Just after the Spring Festival holiday in the Year of the Dragon, Gaohe Automobile reported that it would suspend work and production for six months. After many days of fermentation, Ding Lei, the founder of Gaohe Automobile, and other executives took turns to call on the public to give the company time and would do everything possible to save the company.
At the same time, a new round of war in the auto market has quietly begun. Industry giant BYD took the lead in throwing out the "king fried": the Qin plus glory version of Dynasty Network was officially listed, and the official guide price was less than 80,000 yuan. Since then, Wuling, Changan Automobile, Nezha Automobile, Beijing Hyundai, SAIC-GM and other car companies have successively announced price reductions for many of their models.
The wave of electrification and intelligence has further accelerated the update and iteration of the industry, and also urged car companies to work harder to meet consumer needs. Although China's new energy vehicle production and sales have ranked first in the world for nine consecutive years as of 2023, it should also be noted that the vast majority of the 320 models sold in China in 2023 will have monthly sales of less than 1,000 units, and there are only three or four truly profitable car companies.
Especially at present, a number of new car-making forces are on the verge of bankruptcy and bankruptcy, and the development of Gaohe Automobile has been struggling at this stage, who will be the next out?
It is foreseeable that the competition of new energy vehicle companies will intensify this year. The heads of major car companies also admitted frankly in the letter of the start of construction in the Year of the Dragon that they should be ready for a sprint in 2024. Among them, Wang Chuanfu, chairman and president of BYD, said that the current transformation of the automobile industry has entered the deep water area, and the intelligent transformation has begun to shift gears and speed up, and the development of new energy vehicles will only run faster and faster. In the view of He Xiaopeng, CEO of Xpeng Motors, 2024 will be the first year for Chinese auto brands to enter the "sea of blood" competition, and a "fight" in a fierce competition is inevitable. Gan Jiayue, CEO of Geely Automobile Group, said bluntly that 2024 will be the "most volume" year, "volume **, volume products, volume services, volume traffic".

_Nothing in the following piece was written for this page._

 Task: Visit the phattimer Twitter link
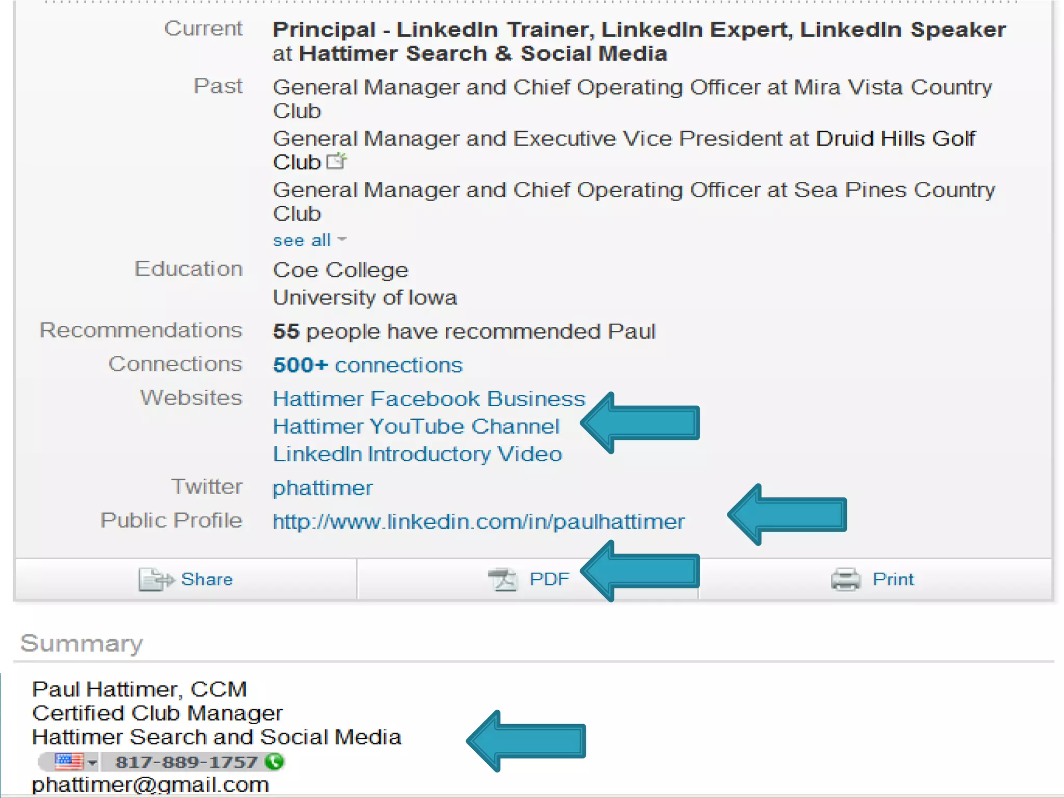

The author believes that as China's new energy industry gradually matures, fierce competition in the industry brought about by market share competition is inevitable. At present, China's new energy vehicle production capacity has been overcapacity, and industrial optimization and upgrading is imperative. In addition, industry chaos such as incremental no profit increase and marketing without bottom line also occurs from time to time, which needs to be changed as soon as possible.
In essence, the battle of car companies reflects the contradiction between oversupply and insufficient demand in the domestic auto market. However, it should be noted that blindly lowering the car **, or even falling below the cost line, in order to increase sales, not only can not make the company survive in the cruel market competition, but will make the company face a deeper business crisis. At this stage, healthy competition in the automotive industry should be vigorously promoted.
As Duan Jianjun, President and CEO of Beijing Mercedes-Benz Sales & Service, said, car manufacturing is not a 100-meter sprint, only by adhering to long-termism, continuous learning and reconstruction, and continuous linkage with consumer demand changes and advanced technology, can we gain the trust of customers.